2.   Severe features of preeclampsia include BP ≥160/100 mm Hg on two occasions at least 4 hours apart; thrombocytopenia (platelet count <100,000 per μL); impaired liver function; severe persistent right upper quadrant or epigastric pain; progressive renal insufficiency (serum creatinine >1.1 mg per dL or a doubling of serum creatinine in the absence of other renal disease); pulmonary edema; new onset cerebral or visual disturbances. Another change is the removal of intrauterine growth restriction as a feature of severe preeclampsia because it is a very common finding.

3.   HELLP syndrome is often considered a subtype of severe preeclampsia, although it may be a related but unique condition. Alanine aminotransferase (ALT) and aspartate aminotransferase (AST) may be significantly elevated in this disorder. The platelet count is generally <100,000 per mm³. BP may be normal (15% of cases) in the HELLP syndrome, which will occasionally delay the diagnosis. Management and treatment are the same as for preeclampsia with severe features.

4.   Eclampsia is the onset of seizure activity not attributable to another cause in a pregnant woman. Any seizure in a pregnant patient with hypertension after the 20th week of gestation should be assumed to be eclampsia until proved otherwise. Seizures may occur as late as 2 weeks’ postpartum.⁴ Headaches and visual disturbances are common prodromal symptoms before the onset of seizures.

D. Chronic hypertension with superimposed preeclampsia. This is the manifestation of preeclampsia in patients with chronic hypertension regardless of the cause.

1.   Patients with chronic hypertension are at increased risk for the development of preeclampsia.
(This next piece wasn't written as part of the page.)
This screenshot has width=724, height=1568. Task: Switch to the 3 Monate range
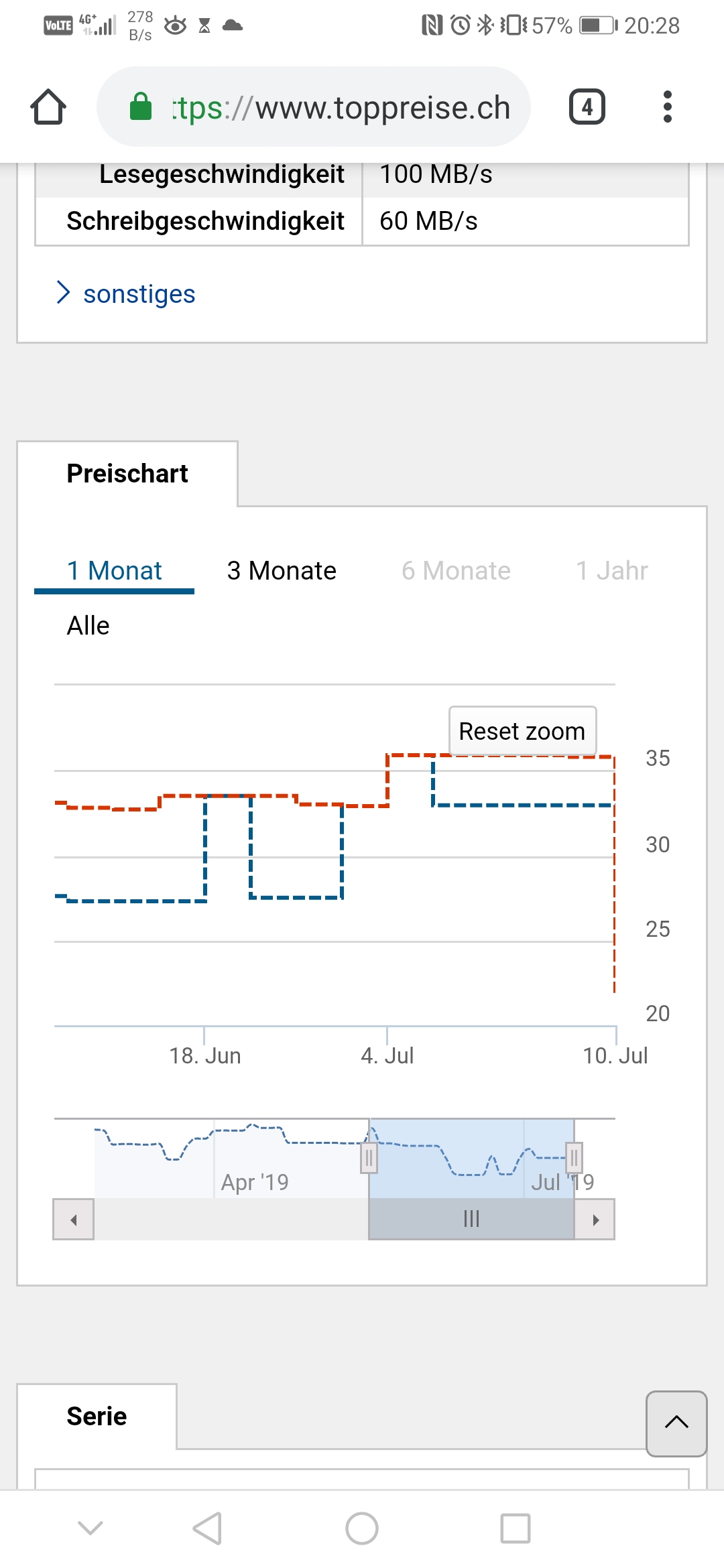(282, 571)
It is vital that the pregnant patient with chronic hypertension seek early prenatal care, and even preconception counselling, when possible. Early assessment of renal function is key to diagnosis and monitoring of patients with superimposed preeclampsia.

2.   Comorbidities that may exist with hypertension include connective tissue disorders, such as systemic lupus erythematosus and scleroderma, and severe renal disease, such as acute or chronic glomerulonephritis.
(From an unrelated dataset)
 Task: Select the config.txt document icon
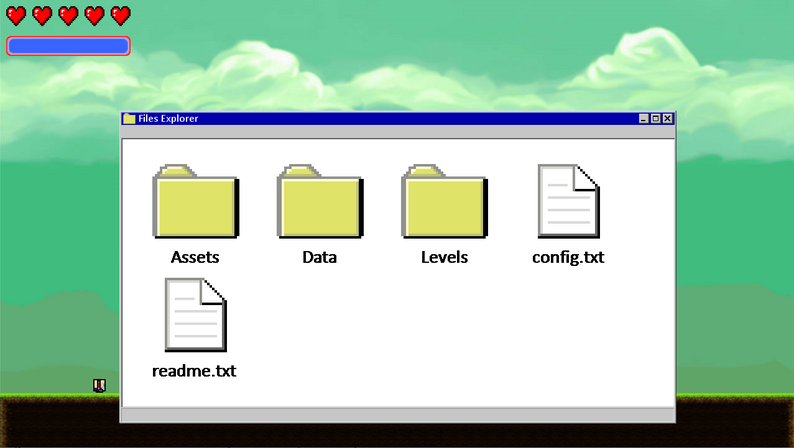569,201
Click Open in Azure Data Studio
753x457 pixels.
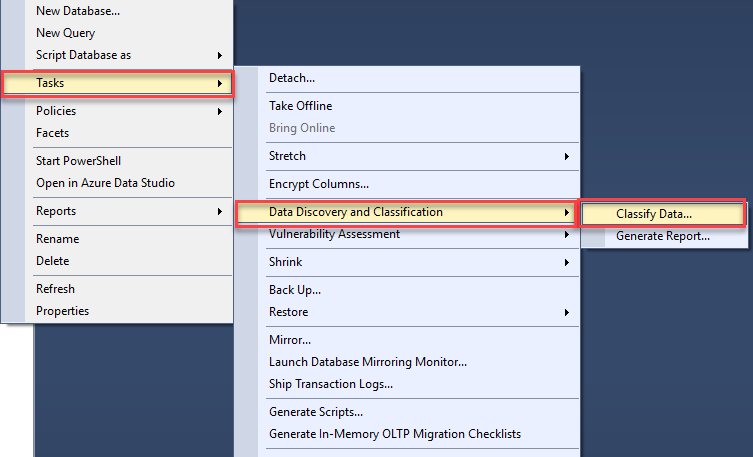tap(105, 183)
3.   Preexisting renal disease in the setting of chronic hypertension may make the diagnosis of superimposed preeclampsia difficult, if not impossible. Following trends in proteinuria of a 24-hour timed specimen may be the only means to make this diagnosis.

         II.Epidemiology

Preeclampsia and gestational hypertension are primarily disorders of older nulliparous women. Because assisted reproductive technology allows the older patient to achieve a successful pregnancy who may also have other comorbidities such as hypertension and diabetes, the incidence of these disorders will continue to rise.

A. Incidence. Preeclampsia affects 6% to 8% of all pregnancies, of which 25% have preeclampsia with severe features.⁵

1.   HELLP syndrome occurs in 10% of women with preeclampsia with severe features.

2.   The rate of preeclampsia in the United States is on the rise. For preeclampsia overall, the rate has increased from 3.4% in 1980 to 3.8% in 2010. The increase in preeclampsia with severe features accounts for the overall increase. In 1980, severe preeclampsia accounted for 0.3% of the cases compared to 1.4% in 2010.⁵

B. Maternal mortality. Preeclampsia and its sequelae, one of the three leading causes of maternal mortality, account for more than 25% of all cases of maternal mortality in the United States. Most of the deaths related to preeclampsia are due to pulmonary complications (e.g., pulmonary edema) and intracranial hemorrhage.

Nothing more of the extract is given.